I have a little car with a few adaptations which make driving easy, so that is no problem. I’d be housebound without the support of Motability, mind. Finding a parking space is usually not a problem as Dover District Council has provided disabled parking bays. I must admit to being somewhat peeved when I see people park in disabled bays then jump out of their cars and hurry into the town. I would love to be able to hurry but, well, that’s life, isn’t it?

Anyway, I hobbled my slow way into the town centre. One of the presents I needed was a pair of quality jeans promised to a relative. I made my way to Marks and Spencers but the jeans were in such a muddle it was too painful to lift them to see the sizes clearly. All the staff were busy so I gave up and left the store. There used to be a menswear shop in the town, John’s Menswear, where staff were always pleased to help but that has gone now, like so many of the little shops.

I also needed some women’s toiletries so I made my way into Superdrug. Searching the rows of toiletries and so-called perfumes, I was approached by a member of staff who asked: ‘Do you need any help?’ I declined, saying that I was just looking, thanks. She then hung around and I felt as if I was being watched in case I stole something. Maybe she felt she was there for me if I did need help but that wasn’t the impression I got. Mind you, I hadn’t been completely honest. My thoughts when she asked if she could help went something along the lines of: I could get far better products online paying not much more than the rubbish you have available here.

So, another failure. Next I called at a small, local shop. I didn’t notice the name. I found what I wanted and as I went to pay tried engaging the member of staff in polite conversation. The disinterest was as apparent as the mobile phone she had been speaking into before I went to the till. I shall not be going there again.

What a contrast I found when I went into a small shop called Lynda’s. Many years ago it was called Lynda’s Drug Store and I still know it by that name. The staff were polite and helpful and chatted away in a very friendly manner. They quickly found what I wanted. It’s a great pleasure to do business in a shop like that.

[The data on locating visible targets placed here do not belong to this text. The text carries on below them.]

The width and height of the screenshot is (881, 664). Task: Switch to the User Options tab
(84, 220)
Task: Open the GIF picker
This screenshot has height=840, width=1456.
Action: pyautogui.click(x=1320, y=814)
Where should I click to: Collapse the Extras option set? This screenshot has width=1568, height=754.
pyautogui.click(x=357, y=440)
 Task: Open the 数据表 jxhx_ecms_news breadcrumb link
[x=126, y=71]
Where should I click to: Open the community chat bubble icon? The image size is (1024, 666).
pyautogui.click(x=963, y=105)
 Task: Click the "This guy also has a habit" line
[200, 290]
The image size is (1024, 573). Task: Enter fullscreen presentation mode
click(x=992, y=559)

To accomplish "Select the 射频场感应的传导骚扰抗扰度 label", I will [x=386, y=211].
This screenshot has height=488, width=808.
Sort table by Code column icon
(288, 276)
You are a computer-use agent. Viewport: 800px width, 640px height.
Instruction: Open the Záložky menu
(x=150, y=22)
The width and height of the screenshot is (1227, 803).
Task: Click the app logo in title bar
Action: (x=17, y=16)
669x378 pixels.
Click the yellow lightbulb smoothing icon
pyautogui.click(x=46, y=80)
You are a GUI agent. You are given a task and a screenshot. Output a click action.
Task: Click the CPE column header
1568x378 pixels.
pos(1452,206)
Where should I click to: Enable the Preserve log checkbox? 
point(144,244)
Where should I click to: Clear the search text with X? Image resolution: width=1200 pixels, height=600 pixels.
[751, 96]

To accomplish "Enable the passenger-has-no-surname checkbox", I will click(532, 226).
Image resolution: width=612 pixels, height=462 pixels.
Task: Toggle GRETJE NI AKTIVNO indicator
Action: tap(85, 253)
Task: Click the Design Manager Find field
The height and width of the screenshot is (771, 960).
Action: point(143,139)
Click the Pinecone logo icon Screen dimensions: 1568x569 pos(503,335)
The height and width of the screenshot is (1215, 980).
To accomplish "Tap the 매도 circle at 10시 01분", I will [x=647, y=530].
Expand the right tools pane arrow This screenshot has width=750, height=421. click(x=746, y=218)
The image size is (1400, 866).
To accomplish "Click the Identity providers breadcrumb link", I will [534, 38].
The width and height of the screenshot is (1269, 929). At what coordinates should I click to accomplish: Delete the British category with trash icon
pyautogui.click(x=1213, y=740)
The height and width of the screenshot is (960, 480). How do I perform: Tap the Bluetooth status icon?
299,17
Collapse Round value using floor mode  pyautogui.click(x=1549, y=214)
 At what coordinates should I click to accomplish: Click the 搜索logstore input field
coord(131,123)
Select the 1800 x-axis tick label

Next I called into Poundland, a truly horrifying experience. The queue was long and there were no seats. After an interminable length of time, I gave up, put the product back on its shelf and left without buying anything.

By this time I was exhausted, cold, in pain and felt thoroughly deflated. Only my visit to Lynda’s gave me any hope, but not enough. I shall not be returning to Deal town centre in the near future and definitely not for shopping. Why should I when I can get everything I need from the comfort of home, the majority of products arriving within a day or two at the most. Local town centres? You can keep them.